Torn between admiration for the corpulent beauty of the corps ballerinas from Evgeni Panfilov Russian State Ballet, all over 15 stone, some well over 20, and their obvious attempts to impose a comic aspect to their performance, I saw in the slightly out-of-time movements and generous thighs a sort of joyful, gleeful exuberance, a world apart from the nervy, neurotic, stick-thin beauty of Natalie Portman in Black Swan.
Interpretations of classics, such as The Viennese Waltz and Swan Lake, were performed to professional standards but suffused with an irreverent buffoonery, as acres of milky, jiggly flesh wobbled like pannacotta to familiar classical strains.
Perhaps what I found occasionally frustrating was when The Big Ballet forced the humour and the ballerinas sacrificed their dignity in order to milk the joke. There was a fine balance between admiring the skills and beauty of the dancers and laughing at the fat lady dancing, a comic cliché in action.

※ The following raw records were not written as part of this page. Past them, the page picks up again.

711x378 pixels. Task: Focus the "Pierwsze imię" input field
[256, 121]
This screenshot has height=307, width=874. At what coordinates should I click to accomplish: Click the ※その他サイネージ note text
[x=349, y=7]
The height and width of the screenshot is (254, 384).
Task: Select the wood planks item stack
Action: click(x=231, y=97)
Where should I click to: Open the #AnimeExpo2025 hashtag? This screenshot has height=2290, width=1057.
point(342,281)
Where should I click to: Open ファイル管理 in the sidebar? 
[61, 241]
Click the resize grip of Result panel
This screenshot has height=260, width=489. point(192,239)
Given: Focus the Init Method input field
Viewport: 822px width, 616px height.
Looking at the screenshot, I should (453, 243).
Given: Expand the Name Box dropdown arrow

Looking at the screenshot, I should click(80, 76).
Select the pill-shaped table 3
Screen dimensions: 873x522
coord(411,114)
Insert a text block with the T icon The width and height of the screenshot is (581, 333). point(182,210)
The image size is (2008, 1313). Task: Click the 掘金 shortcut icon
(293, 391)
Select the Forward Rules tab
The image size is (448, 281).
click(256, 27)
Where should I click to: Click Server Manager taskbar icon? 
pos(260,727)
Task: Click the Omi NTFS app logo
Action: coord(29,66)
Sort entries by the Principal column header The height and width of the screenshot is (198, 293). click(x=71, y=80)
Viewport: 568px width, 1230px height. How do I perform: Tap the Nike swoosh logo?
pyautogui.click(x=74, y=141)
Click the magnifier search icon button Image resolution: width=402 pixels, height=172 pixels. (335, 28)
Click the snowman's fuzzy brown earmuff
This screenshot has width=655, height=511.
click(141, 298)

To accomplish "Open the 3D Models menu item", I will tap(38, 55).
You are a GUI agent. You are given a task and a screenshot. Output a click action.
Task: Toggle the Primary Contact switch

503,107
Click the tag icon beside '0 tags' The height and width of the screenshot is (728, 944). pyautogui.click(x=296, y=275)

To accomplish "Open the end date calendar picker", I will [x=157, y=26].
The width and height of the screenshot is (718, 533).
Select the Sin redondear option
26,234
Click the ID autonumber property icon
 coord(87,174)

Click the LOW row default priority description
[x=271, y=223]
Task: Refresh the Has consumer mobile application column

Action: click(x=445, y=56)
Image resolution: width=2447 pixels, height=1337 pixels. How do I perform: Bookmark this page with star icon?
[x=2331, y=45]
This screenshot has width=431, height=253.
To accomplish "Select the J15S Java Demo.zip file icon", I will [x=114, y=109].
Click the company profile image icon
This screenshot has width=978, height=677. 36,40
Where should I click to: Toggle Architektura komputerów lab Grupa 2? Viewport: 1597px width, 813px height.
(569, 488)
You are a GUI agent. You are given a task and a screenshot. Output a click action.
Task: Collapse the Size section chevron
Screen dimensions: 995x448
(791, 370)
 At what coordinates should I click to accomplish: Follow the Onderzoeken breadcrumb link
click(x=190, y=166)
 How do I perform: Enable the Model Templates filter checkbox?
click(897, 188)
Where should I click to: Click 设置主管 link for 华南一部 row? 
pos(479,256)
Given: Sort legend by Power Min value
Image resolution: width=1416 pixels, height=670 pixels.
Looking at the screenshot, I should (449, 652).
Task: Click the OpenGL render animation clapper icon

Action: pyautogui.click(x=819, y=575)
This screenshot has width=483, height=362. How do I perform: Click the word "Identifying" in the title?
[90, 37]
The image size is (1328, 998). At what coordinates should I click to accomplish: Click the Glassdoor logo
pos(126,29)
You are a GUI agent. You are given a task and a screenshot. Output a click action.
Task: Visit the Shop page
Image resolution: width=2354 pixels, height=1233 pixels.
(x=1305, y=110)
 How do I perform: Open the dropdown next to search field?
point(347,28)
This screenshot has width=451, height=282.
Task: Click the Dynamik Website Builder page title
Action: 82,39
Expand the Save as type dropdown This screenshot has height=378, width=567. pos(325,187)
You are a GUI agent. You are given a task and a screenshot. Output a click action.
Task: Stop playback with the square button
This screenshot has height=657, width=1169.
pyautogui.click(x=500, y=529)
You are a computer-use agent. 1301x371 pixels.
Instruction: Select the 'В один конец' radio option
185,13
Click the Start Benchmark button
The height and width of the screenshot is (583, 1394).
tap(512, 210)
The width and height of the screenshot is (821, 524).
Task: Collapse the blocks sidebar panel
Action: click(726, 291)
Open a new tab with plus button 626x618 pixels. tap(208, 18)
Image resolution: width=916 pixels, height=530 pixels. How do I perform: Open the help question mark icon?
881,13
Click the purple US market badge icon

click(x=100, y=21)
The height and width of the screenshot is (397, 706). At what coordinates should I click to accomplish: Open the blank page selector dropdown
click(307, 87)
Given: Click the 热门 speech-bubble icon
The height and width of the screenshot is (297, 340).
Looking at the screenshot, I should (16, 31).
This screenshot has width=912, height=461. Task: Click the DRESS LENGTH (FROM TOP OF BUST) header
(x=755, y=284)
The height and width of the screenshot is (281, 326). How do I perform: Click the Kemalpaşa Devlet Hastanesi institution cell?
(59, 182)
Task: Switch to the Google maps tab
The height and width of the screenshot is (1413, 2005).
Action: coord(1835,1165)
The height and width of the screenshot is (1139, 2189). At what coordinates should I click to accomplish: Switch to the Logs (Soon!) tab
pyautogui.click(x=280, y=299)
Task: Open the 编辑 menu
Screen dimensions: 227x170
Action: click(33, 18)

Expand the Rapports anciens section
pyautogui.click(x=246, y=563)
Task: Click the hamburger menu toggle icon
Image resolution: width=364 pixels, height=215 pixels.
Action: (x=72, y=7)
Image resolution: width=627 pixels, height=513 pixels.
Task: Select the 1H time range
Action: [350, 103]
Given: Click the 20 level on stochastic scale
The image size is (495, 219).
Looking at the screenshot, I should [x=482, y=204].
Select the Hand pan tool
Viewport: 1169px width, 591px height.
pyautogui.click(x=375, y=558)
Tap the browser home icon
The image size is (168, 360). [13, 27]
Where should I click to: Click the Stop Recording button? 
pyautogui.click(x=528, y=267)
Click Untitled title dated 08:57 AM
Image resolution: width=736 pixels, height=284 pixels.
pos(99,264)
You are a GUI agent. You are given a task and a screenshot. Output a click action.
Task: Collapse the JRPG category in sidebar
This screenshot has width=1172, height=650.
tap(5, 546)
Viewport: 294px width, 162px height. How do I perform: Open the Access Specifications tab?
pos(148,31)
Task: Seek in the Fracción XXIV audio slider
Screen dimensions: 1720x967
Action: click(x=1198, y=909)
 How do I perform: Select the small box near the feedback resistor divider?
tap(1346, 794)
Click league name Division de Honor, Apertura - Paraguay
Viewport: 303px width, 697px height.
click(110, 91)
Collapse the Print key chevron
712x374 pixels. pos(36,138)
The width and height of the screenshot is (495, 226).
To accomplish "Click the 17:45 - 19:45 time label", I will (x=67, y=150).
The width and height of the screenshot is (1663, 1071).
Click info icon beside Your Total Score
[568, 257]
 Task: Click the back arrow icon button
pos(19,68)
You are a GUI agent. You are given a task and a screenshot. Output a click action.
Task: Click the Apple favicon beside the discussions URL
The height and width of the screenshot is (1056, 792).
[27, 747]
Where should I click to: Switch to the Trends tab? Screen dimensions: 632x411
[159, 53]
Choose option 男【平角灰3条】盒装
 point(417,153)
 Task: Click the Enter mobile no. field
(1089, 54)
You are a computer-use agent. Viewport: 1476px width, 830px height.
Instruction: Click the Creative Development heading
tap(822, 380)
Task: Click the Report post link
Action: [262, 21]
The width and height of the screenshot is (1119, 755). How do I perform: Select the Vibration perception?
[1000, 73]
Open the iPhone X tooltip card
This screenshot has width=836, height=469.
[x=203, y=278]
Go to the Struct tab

The most delicate and amusing moments where the ones where the ballerinas danced their hearts out, showing off their training and professionalism with no self-referential “aren’t we funny” winks and nods.
The investment of heart and soul, as opposed to tongue-in-cheek recognition of the comedic potential of their corpulent forms, struck a chord, particularly in the shape of the prima ballerina, Tatyana Gladhik, who was by far and away the best dancer on the stage and blew everyone out of the water, a vision of delicate grace in a larger-than-expected form.